## Work instructions
Only the lines below between the ones containing "The height and width of the screenshot is (588, 912)." and "Given: Open Three", inclusive, are to be reproduced, each exactly as it stands.

------------------------------------------------------------------------

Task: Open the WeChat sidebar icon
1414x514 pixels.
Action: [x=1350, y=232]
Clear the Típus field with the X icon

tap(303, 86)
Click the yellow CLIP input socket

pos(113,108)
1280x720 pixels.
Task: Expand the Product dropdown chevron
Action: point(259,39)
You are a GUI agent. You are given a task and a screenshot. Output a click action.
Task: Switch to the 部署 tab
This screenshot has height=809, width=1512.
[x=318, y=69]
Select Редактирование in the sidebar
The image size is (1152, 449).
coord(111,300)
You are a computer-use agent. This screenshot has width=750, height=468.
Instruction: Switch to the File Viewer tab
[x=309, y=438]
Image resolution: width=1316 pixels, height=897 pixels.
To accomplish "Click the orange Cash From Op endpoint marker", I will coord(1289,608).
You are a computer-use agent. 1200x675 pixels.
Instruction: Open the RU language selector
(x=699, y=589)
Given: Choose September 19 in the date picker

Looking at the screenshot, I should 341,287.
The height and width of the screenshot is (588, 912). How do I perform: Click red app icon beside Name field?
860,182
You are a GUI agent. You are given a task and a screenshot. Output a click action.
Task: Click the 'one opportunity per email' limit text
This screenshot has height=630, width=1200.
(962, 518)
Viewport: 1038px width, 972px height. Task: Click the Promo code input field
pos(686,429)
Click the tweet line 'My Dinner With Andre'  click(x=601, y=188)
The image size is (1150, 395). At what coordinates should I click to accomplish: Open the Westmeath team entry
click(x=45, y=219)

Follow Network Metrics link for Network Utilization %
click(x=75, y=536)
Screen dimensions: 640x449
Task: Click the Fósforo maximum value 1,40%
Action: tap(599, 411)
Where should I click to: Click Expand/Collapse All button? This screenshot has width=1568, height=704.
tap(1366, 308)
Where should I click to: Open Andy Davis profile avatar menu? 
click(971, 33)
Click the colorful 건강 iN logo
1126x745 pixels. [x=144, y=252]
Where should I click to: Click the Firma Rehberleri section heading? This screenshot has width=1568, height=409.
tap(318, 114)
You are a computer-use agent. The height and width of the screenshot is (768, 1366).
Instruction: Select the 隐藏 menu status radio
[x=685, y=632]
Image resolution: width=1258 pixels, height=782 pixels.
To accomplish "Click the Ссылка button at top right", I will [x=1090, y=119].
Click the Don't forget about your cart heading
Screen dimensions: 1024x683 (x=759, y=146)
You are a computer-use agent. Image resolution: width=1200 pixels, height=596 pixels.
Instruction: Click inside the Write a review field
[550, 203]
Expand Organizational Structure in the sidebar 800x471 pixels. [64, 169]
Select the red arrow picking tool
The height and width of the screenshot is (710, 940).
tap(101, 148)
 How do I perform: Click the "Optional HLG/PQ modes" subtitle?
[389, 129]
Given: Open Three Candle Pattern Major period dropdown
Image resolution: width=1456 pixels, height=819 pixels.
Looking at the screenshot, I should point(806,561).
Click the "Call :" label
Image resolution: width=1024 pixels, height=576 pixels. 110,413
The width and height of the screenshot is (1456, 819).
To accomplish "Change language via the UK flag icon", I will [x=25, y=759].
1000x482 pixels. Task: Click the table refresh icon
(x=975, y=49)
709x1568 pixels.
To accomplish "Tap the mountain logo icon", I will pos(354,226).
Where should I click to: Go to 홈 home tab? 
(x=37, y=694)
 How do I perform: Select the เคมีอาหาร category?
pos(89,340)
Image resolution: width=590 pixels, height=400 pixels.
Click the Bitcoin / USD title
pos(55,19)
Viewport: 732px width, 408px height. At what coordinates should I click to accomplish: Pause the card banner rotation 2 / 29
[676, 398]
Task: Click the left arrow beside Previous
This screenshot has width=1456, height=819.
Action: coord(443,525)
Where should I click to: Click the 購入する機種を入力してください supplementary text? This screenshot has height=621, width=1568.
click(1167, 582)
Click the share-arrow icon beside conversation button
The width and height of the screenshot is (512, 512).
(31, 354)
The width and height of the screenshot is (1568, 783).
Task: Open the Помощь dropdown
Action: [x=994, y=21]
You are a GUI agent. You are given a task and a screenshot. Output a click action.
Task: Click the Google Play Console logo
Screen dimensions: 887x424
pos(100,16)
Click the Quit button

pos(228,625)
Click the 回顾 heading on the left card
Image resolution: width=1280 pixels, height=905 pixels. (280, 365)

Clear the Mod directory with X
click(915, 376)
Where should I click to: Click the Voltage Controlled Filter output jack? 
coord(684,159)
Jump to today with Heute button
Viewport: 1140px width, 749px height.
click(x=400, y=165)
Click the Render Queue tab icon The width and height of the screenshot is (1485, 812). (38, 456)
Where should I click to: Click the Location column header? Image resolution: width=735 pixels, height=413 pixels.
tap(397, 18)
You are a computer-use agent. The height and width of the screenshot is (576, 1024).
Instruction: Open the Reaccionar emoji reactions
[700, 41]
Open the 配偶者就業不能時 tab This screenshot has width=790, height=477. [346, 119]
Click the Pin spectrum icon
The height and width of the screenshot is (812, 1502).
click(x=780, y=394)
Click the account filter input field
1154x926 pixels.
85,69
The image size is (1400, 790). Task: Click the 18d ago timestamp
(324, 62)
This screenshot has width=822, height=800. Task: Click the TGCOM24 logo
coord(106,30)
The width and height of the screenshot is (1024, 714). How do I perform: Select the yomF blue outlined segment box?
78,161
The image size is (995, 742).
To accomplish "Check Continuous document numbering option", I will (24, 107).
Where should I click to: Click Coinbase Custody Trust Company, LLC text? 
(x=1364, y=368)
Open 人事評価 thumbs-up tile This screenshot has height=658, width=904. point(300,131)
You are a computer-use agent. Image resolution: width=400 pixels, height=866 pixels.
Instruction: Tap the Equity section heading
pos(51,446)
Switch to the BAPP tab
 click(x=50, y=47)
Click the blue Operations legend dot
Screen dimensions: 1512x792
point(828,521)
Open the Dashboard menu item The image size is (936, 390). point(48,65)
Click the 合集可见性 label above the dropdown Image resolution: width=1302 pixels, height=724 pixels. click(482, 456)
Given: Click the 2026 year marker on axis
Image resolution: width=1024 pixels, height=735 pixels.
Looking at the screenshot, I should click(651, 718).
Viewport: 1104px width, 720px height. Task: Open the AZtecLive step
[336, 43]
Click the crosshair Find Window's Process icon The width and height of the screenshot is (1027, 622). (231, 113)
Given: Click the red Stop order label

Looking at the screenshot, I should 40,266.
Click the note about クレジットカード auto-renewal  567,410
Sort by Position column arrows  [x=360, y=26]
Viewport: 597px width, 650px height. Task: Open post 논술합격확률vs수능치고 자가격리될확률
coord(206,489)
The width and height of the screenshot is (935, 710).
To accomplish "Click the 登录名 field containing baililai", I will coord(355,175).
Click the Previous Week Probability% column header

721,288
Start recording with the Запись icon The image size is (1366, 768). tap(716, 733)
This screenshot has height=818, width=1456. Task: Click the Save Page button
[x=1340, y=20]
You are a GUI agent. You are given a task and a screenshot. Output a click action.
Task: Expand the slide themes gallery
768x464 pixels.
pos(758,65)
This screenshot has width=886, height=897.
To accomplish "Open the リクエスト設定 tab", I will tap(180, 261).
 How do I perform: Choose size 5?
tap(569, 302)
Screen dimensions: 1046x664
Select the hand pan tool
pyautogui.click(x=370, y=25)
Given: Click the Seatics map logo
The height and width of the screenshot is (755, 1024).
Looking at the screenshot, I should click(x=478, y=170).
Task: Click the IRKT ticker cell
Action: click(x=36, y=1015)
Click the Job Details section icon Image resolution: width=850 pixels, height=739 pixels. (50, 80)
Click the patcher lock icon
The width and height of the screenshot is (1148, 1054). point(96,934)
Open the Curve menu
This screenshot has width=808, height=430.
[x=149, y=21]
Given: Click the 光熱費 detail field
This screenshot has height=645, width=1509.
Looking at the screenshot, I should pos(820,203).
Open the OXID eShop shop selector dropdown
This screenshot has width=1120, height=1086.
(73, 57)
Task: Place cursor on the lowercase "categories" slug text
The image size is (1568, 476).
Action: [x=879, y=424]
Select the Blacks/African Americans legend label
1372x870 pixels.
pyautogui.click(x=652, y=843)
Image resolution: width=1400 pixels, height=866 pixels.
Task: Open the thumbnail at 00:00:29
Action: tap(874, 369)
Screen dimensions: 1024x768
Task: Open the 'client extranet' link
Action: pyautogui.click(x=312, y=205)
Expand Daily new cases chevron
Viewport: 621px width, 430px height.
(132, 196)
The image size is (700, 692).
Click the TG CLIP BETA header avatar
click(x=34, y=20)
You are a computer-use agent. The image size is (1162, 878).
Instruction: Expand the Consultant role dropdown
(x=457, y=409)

------------------------------------------------------------------------

## Solution below
The height and width of the screenshot is (588, 912). How do I perform: Click red app icon beside Name field?
860,182
You are a GUI agent. You are given a task and a screenshot. Output a click action.
Task: Click the 'one opportunity per email' limit text
This screenshot has height=630, width=1200.
(962, 518)
Viewport: 1038px width, 972px height. Task: Click the Promo code input field
pos(686,429)
Click the tweet line 'My Dinner With Andre'  click(x=601, y=188)
The image size is (1150, 395). At what coordinates should I click to accomplish: Open the Westmeath team entry
click(x=45, y=219)

Follow Network Metrics link for Network Utilization %
click(x=75, y=536)
Screen dimensions: 640x449
Task: Click the Fósforo maximum value 1,40%
Action: tap(599, 411)
Where should I click to: Click Expand/Collapse All button? This screenshot has width=1568, height=704.
tap(1366, 308)
Where should I click to: Open Andy Davis profile avatar menu? 
click(971, 33)
Click the colorful 건강 iN logo
1126x745 pixels. [x=144, y=252]
Where should I click to: Click the Firma Rehberleri section heading? This screenshot has width=1568, height=409.
tap(318, 114)
You are a computer-use agent. The height and width of the screenshot is (768, 1366).
Instruction: Select the 隐藏 menu status radio
[x=685, y=632]
Image resolution: width=1258 pixels, height=782 pixels.
To accomplish "Click the Ссылка button at top right", I will [x=1090, y=119].
Click the Don't forget about your cart heading
Screen dimensions: 1024x683 (x=759, y=146)
You are a computer-use agent. Image resolution: width=1200 pixels, height=596 pixels.
Instruction: Click inside the Write a review field
[550, 203]
Expand Organizational Structure in the sidebar 800x471 pixels. [64, 169]
Select the red arrow picking tool
The height and width of the screenshot is (710, 940).
tap(101, 148)
 How do I perform: Click the "Optional HLG/PQ modes" subtitle?
[389, 129]
Given: Open Three Candle Pattern Major period dropdown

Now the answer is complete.